There are plenty of other cases. There is a compelling case that the western diet is magnesium deficient. And there is the amazing suppression of the A1/A2 milk story. Here is an extract from the NZ Food Safety Authority's study:

The best study was the most recent one which had a better design with blinded assessments where possible and a random allocation to diet or no diet. The majority of the measurements showed significant improvements on the diet (casein-free, gluten-free).

4.4 Summary and implications

The available evidence is suggestive of a role of reducing the casein and gluten in the diets of people with autism to improve the autistic behaviours and overall functioning of the individual. Further research is needed. The evidence is not strong enough for clear dietary recommendations to be made for people with autism and schizophrenia.

You'd think that governments would spring into action to evaluate the health risks of milk and whether it is particularly A1 milk that causes problems. But no: silence has descended over the whole matter and A2corporation has been beaten up in the courts to stop "false claims".

It is hard to think what could be done to restore my faith in nutritionists. Robust public debate without law suits. Funding of serious trials. Extricating nutritionists from the grip of the food industry. These would certainly help.

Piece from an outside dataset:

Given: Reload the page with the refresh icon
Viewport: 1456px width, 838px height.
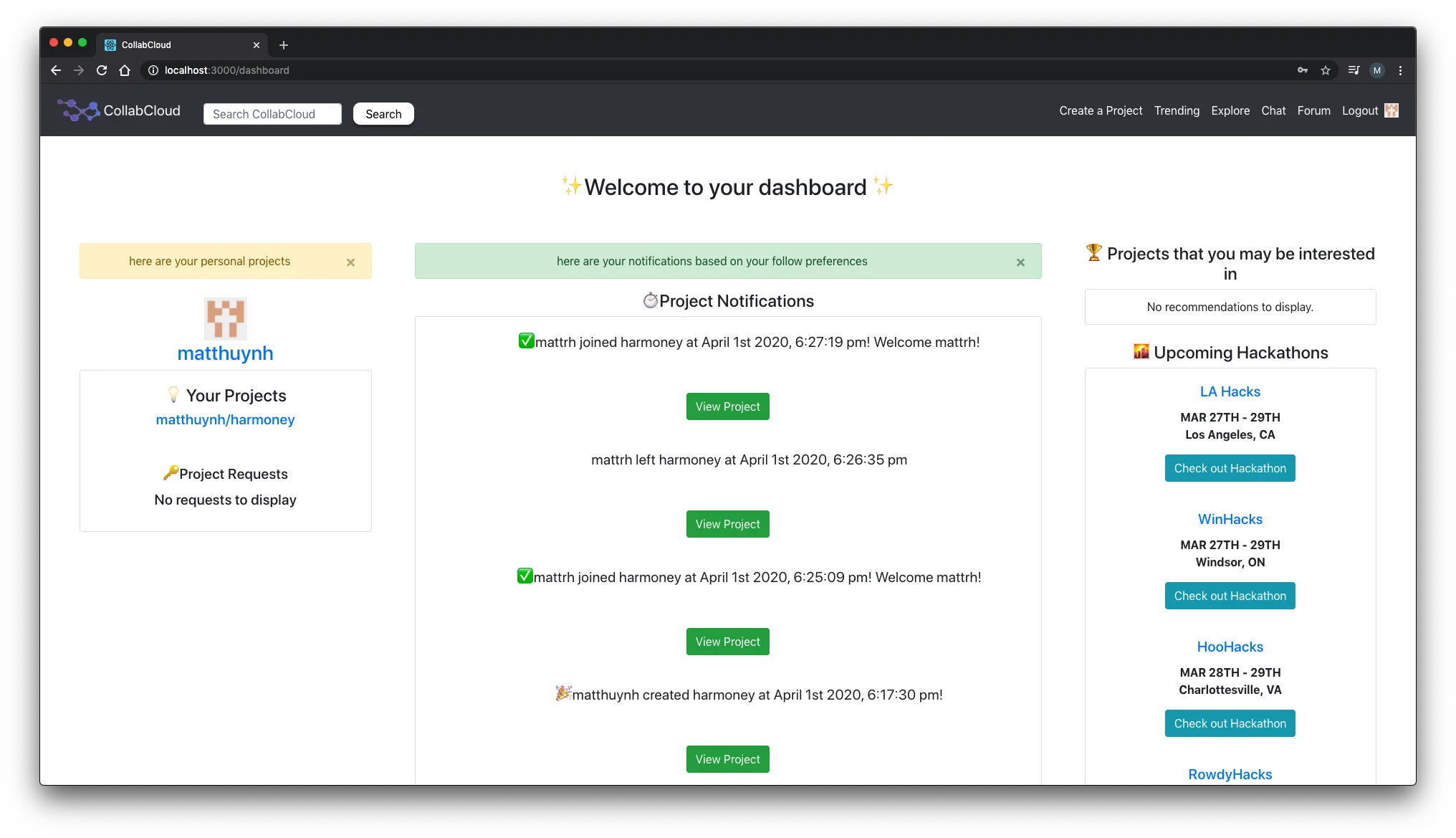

P.S.2003/03/09: Another example of failure to act where there was good cause for concern was the issue of honey with toxins from Patterson's Curse (aka Salvation Jane). The issue of the need for more sun exposure (with lack of sun exposure strongly implicated in various problems including osteoporosis and cancer) is another where people have to find out for themselves: official sources are silent. For most health issues you have to find out for yourself and weigh the evidence yourself without trustworthy guidance. It is then really stupid for the people who should be providing sound guidance to criticise us if we get it wrong by being overcautious.

Iraq and oil

The fact that the Iraq war is about oil is not news to many people. Nearly everyone, supporter and opponent, has known this from the beginning. All the other explanations have been provided with a metaphorical wink and a nudge. The practical economic purpose of the war has been the reason why there has been public support, even as casualties have mounted. The war is more about being well placed to protect Saudi oil, without having troops on holy Arabian soil, than it is about Iraqi oil.

So why did Howard (delicately) and Nelson (indelicately) have to say it? The answer lies in the Liberal party's parlous electoral position. Maybe 90% of the electorate already knew, but the government feels it has to reach that other 10% and tell them that the whole thing has some practical purpose. Of course their hasty retreat shows that they are well aware of their dubious ethical position, and that is what this post is about.

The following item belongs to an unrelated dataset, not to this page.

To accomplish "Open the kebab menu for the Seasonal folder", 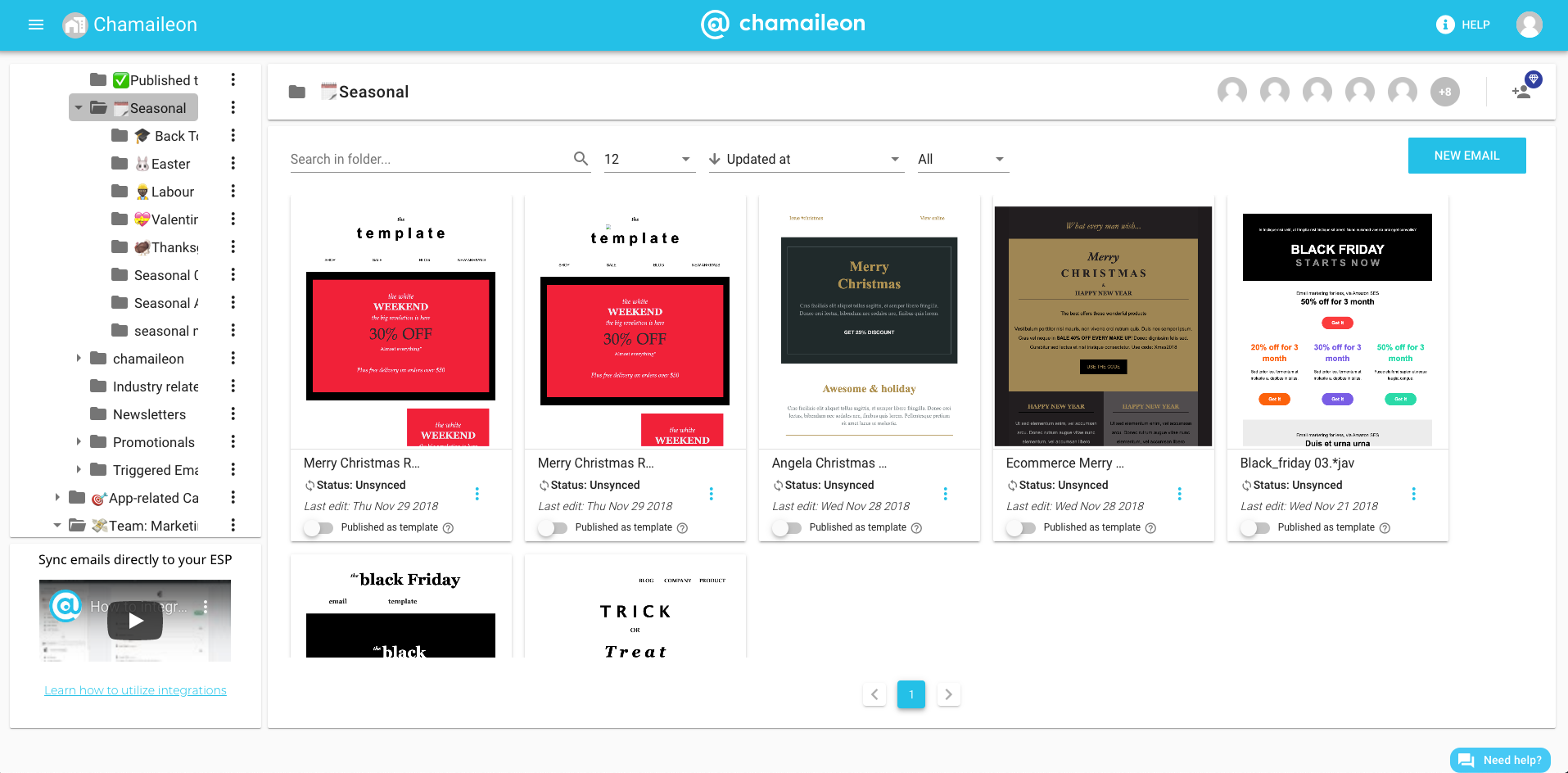I will tap(233, 107).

My grump for the day is with the journalists. When Nelson said "oil security", the question that needed to be asked was: "Do you mean helping the legitimate owners of the oil secure it against 3rd parties, or are you talking about securing it for our use against the legitimate owners?" Of course we all know that the latter is the case, but he would have been forced to respond with the former. But at least once he'd responded we can ask him who the legitimate owners of Saudi oil are: the princes who put the money in Swiss bank accounts, or the people who currently get the crumbs.

Which brings me to the biggest mistake of the Iraq war. The effect of preventing the Baath party and other opponents of the Americans from standing in the election was that the election had no legitimacy, particularly in the eyes of those opponents. If the Baath party, and even Saddam himself and al Qaeda, had been allowed to stand then they would have been roundly trounced, and the government would have had legitimacy, and everything would have worked out much better. As it is the insurgents can reasonably choose to ignore the election, assert that the government has no legitimacy to request American military presence in the country, assert that the current government are Quislings, and claim the normal human right to resist foreign occupation. And isn't it incredible that the Americans, whose country was founded on that right, completely fail to perceive its possible applicability here.